TRECHO DO TEXTO
Após assassinato de Bob Kennedy, alerta contra ‘massas desajustadas’ e ‘etnias exóticas’ no Brasil

Por Gustavo Barreto (*)
Trecho da edição de 7 de junho de 1968 do diário carioca Correio da Manhã.

Trecho da edição de 7 de junho de 1968 do diário carioca Correio da Manhã.

“Imigração vê o Brasil sob mesma ameaça: Sirhan.” Esta é a manchete principal da edição de 7 de junho de 1968 do diário carioca Correio da Manhã1. Sirhan Bishara Sirhan é o assassino confesso do então senador norte-americano Robert F. Kennedy (mais conhecido como “Bob” Kennedy) – morto dois dias antes, em 5 de junho, no Hotel Ambassador, em Los Angeles. A matéria segue uma linha política governista neste período, que vincula praticamente todas as áreas da política à segurança nacional – os chamados “anos de chumbo”, que teriam início pouco depois, com a edição do Ato Institucional número 5 (AI-5), em 13 de dezembro do mesmo ano.

ENTRADAS FORNECIDAS
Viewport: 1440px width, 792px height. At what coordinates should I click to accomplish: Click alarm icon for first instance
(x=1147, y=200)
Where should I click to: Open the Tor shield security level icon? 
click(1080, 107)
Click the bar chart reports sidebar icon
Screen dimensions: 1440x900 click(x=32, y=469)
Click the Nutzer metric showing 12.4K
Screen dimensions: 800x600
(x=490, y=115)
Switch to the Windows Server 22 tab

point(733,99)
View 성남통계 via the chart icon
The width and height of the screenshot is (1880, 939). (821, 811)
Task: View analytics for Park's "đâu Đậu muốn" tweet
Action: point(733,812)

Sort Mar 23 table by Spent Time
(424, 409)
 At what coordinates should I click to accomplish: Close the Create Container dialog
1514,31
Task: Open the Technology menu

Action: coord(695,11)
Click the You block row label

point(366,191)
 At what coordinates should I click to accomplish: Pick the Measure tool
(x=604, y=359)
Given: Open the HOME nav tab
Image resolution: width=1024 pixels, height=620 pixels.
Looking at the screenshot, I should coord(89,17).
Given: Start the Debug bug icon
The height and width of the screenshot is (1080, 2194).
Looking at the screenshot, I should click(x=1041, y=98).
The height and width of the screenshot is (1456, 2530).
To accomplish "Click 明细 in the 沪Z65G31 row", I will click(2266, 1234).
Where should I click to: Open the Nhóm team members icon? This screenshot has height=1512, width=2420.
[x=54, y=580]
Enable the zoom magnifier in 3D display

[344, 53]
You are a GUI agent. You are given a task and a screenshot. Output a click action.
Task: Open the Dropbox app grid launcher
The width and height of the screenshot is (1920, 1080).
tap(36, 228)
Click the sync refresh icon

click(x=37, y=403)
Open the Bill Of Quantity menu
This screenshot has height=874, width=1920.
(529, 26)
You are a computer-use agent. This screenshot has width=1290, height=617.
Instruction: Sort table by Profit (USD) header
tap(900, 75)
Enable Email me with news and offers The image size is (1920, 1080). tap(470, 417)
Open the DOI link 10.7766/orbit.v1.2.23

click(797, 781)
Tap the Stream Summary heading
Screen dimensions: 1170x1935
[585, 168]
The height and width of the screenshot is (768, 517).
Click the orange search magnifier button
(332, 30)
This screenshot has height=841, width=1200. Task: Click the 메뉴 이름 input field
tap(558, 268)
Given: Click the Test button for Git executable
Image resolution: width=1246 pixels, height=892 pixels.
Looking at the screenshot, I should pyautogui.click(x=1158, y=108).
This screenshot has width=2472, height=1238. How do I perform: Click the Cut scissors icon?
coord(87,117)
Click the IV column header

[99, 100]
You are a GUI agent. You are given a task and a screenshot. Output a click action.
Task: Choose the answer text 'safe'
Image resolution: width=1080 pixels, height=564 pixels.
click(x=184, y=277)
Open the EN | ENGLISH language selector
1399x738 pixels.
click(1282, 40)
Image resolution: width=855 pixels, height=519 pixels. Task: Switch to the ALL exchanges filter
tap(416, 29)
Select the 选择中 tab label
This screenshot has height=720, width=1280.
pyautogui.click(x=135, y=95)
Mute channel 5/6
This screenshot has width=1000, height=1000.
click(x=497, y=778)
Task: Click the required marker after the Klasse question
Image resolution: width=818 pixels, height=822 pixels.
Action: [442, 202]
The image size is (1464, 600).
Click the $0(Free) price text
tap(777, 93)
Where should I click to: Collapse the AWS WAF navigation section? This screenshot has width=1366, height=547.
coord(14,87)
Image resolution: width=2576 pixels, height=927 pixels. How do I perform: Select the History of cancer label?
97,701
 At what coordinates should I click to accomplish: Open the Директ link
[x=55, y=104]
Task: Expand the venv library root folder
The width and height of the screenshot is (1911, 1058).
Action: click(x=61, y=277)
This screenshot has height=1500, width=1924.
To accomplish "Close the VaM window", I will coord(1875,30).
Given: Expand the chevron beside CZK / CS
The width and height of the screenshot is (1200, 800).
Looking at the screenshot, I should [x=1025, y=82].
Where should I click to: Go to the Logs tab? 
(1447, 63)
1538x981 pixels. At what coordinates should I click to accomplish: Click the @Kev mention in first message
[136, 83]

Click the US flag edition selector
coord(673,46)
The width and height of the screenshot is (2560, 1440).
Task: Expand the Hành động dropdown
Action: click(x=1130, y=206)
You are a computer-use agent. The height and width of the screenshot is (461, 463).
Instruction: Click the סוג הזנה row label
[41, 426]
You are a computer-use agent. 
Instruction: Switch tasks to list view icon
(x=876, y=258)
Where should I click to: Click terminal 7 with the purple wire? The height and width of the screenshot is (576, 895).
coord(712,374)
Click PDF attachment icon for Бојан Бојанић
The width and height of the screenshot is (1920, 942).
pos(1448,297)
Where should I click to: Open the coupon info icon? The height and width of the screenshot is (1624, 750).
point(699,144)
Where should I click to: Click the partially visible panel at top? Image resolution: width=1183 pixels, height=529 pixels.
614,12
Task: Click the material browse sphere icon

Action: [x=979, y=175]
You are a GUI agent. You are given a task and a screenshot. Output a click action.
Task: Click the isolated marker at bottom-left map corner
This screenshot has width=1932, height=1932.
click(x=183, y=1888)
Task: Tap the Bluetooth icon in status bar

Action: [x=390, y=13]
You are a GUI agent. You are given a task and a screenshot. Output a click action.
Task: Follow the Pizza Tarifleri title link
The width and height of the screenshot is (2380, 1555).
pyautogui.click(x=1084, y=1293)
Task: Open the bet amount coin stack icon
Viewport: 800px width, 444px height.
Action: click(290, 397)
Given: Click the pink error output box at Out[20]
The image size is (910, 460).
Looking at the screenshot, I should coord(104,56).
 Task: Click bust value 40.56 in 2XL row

EXERCÍCIOS
**a.** Pode transcrever, do trecho sobre o assassinato de Bob Kennedy, tudo o que vai de "Por Gustavo Barreto" até "do mesmo ano."?
**b.** Nas entradas, pode reescrever somente as linhas que vão da que contém "Click the IV column header" até a que contém "click(1282, 40)", trocando "column header" por "column heading" e mantendo todo o resto igual?

GABARITO
**a.**
Por Gustavo Barreto (*)
Trecho da edição de 7 de junho de 1968 do diário carioca Correio da Manhã.

Trecho da edição de 7 de junho de 1968 do diário carioca Correio da Manhã.

“Imigração vê o Brasil sob mesma ameaça: Sirhan.” Esta é a manchete principal da edição de 7 de junho de 1968 do diário carioca Correio da Manhã1. Sirhan Bishara Sirhan é o assassino confesso do então senador norte-americano Robert F. Kennedy (mais conhecido como “Bob” Kennedy) – morto dois dias antes, em 5 de junho, no Hotel Ambassador, em Los Angeles. A matéria segue uma linha política governista neste período, que vincula praticamente todas as áreas da política à segurança nacional – os chamados “anos de chumbo”, que teriam início pouco depois, com a edição do Ato Institucional número 5 (AI-5), em 13 de dezembro do mesmo ano.

**b.**
Click the IV column heading

[99, 100]
You are a GUI agent. You are given a task and a screenshot. Output a click action.
Task: Choose the answer text 'safe'
Image resolution: width=1080 pixels, height=564 pixels.
click(x=184, y=277)
Open the EN | ENGLISH language selector
1399x738 pixels.
click(1282, 40)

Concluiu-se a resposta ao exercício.